── Given data ──
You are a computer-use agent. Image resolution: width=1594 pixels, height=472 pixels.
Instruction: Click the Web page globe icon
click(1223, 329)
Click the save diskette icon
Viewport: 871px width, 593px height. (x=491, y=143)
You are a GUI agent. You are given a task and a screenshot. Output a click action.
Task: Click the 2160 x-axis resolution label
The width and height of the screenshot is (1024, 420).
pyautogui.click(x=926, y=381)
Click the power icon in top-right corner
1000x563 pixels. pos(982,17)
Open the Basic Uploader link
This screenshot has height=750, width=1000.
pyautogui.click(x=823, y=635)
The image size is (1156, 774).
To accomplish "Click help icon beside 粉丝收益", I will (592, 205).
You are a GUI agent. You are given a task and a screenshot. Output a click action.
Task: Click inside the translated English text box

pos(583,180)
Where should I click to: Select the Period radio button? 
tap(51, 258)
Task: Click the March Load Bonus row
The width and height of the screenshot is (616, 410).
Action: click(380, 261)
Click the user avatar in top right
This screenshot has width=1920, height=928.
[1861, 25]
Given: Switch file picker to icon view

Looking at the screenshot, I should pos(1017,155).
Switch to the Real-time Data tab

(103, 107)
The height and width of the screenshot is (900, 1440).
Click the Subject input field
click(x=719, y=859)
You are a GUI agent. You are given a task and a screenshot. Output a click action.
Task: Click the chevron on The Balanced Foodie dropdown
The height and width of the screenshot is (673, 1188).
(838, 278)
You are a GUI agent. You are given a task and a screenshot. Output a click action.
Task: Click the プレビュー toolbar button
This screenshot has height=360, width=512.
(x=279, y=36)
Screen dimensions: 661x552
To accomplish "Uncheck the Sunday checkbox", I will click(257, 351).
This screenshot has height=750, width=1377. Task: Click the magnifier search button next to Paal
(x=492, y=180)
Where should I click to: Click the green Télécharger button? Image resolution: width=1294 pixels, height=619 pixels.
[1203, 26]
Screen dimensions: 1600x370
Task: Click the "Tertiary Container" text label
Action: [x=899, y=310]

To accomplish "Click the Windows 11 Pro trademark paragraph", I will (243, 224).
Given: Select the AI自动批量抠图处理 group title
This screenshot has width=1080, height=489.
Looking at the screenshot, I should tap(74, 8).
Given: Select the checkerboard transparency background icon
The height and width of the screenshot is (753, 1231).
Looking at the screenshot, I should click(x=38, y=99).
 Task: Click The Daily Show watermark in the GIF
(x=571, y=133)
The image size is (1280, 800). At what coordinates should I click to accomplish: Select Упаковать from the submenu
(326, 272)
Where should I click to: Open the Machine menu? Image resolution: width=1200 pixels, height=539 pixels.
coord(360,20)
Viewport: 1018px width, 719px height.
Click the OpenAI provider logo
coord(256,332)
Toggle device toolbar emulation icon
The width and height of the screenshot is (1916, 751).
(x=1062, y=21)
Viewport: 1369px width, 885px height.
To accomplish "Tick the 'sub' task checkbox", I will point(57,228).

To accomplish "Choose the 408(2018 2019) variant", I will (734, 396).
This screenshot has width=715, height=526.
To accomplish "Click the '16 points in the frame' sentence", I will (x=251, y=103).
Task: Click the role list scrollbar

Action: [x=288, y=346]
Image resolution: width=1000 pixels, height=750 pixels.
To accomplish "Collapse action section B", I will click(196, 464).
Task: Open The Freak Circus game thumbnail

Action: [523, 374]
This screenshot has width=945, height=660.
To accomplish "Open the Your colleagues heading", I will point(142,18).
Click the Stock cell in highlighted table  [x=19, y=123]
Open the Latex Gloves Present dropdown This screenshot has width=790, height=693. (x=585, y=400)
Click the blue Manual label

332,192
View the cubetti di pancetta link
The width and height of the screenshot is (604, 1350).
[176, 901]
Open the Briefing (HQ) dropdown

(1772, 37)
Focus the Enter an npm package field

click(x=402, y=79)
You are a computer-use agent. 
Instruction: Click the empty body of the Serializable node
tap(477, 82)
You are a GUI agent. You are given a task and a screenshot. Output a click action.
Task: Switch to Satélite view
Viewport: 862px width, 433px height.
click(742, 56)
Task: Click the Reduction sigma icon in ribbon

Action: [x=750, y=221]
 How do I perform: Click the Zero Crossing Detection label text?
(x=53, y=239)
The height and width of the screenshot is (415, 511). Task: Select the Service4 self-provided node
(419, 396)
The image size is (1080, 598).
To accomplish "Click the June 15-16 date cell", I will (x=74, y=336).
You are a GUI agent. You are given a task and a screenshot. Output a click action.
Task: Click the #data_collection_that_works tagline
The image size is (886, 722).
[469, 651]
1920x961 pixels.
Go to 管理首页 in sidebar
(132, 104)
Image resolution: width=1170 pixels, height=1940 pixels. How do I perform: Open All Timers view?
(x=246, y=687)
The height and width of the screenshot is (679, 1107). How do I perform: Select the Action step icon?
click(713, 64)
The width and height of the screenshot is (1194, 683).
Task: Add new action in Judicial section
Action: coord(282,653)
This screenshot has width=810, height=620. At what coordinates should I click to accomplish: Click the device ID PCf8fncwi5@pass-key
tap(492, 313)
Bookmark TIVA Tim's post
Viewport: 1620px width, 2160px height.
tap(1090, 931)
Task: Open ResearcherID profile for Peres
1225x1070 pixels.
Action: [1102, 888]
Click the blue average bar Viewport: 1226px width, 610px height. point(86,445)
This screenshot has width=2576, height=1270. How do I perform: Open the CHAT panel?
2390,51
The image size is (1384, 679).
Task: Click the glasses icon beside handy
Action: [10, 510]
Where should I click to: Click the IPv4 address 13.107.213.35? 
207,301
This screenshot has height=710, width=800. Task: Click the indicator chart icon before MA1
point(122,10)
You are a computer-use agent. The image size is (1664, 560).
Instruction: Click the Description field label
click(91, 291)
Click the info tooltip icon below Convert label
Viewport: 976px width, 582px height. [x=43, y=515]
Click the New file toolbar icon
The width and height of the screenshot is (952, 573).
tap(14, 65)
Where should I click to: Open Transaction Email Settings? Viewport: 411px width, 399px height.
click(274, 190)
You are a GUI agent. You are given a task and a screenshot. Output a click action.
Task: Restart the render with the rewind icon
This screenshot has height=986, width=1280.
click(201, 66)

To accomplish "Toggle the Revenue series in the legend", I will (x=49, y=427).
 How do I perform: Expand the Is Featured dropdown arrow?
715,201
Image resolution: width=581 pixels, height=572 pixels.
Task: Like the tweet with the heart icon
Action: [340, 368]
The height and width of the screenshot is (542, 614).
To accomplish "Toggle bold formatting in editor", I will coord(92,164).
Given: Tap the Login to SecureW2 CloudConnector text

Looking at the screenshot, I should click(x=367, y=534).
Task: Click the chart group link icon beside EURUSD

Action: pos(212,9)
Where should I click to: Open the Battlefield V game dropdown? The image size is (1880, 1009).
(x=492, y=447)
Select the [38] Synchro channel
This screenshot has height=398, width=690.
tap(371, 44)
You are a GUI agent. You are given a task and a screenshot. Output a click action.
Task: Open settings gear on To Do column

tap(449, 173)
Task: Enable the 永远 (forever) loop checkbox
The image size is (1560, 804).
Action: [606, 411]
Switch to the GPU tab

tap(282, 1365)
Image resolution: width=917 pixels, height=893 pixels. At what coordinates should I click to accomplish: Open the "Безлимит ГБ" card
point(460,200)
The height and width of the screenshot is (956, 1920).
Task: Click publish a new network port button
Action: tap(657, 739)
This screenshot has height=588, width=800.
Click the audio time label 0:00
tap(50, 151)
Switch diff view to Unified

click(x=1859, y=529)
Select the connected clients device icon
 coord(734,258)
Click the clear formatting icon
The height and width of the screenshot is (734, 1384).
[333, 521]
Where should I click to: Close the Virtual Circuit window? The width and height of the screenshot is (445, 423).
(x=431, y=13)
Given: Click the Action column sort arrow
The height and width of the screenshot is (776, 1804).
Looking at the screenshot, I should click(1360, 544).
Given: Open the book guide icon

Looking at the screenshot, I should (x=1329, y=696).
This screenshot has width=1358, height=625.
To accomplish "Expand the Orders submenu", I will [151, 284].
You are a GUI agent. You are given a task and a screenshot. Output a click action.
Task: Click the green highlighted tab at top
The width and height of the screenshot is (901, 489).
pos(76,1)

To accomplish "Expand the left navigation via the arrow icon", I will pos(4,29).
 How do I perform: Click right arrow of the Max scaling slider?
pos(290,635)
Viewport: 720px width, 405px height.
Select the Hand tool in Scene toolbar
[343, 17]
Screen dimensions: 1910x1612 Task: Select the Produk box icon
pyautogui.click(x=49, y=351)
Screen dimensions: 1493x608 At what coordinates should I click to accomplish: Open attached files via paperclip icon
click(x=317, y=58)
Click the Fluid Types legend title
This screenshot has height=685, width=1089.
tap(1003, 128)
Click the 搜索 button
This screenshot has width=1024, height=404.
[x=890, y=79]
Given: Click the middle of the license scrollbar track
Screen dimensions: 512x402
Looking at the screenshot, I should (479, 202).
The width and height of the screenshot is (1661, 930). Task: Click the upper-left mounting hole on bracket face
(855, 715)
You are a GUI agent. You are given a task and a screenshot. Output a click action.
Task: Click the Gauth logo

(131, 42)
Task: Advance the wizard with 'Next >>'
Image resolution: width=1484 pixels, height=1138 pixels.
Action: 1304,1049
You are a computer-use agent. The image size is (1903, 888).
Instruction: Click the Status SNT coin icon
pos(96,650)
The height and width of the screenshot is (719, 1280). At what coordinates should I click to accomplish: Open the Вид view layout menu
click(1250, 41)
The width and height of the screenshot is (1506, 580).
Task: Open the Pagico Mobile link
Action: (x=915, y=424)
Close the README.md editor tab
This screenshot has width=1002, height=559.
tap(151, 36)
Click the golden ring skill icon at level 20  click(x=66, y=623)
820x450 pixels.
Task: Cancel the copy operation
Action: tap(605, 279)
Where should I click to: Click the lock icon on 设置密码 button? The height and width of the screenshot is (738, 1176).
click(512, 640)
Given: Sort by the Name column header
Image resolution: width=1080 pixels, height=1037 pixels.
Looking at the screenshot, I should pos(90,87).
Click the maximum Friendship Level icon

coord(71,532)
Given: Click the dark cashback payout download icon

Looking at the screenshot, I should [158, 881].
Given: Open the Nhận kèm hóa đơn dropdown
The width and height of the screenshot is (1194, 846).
───
What you will do:
Beginning with the line above that contains "This screenshot has width=810, height=620.", copy each line exactly up to and including the line that contains "Task: Restart the render with the rewind icon", and go no further.

The completed task:
This screenshot has width=810, height=620. At what coordinates should I click to accomplish: Click the device ID PCf8fncwi5@pass-key
tap(492, 313)
Bookmark TIVA Tim's post
Viewport: 1620px width, 2160px height.
tap(1090, 931)
Task: Open ResearcherID profile for Peres
1225x1070 pixels.
Action: [1102, 888]
Click the blue average bar Viewport: 1226px width, 610px height. point(86,445)
This screenshot has width=2576, height=1270. How do I perform: Open the CHAT panel?
2390,51
The image size is (1384, 679).
Task: Click the glasses icon beside handy
Action: [10, 510]
Where should I click to: Click the IPv4 address 13.107.213.35? 
207,301
This screenshot has height=710, width=800. Task: Click the indicator chart icon before MA1
point(122,10)
You are a computer-use agent. The image size is (1664, 560).
Instruction: Click the Description field label
click(91, 291)
Click the info tooltip icon below Convert label
Viewport: 976px width, 582px height. [x=43, y=515]
Click the New file toolbar icon
The width and height of the screenshot is (952, 573).
tap(14, 65)
Where should I click to: Open Transaction Email Settings? Viewport: 411px width, 399px height.
click(274, 190)
You are a GUI agent. You are given a task and a screenshot. Output a click action.
Task: Restart the render with the rewind icon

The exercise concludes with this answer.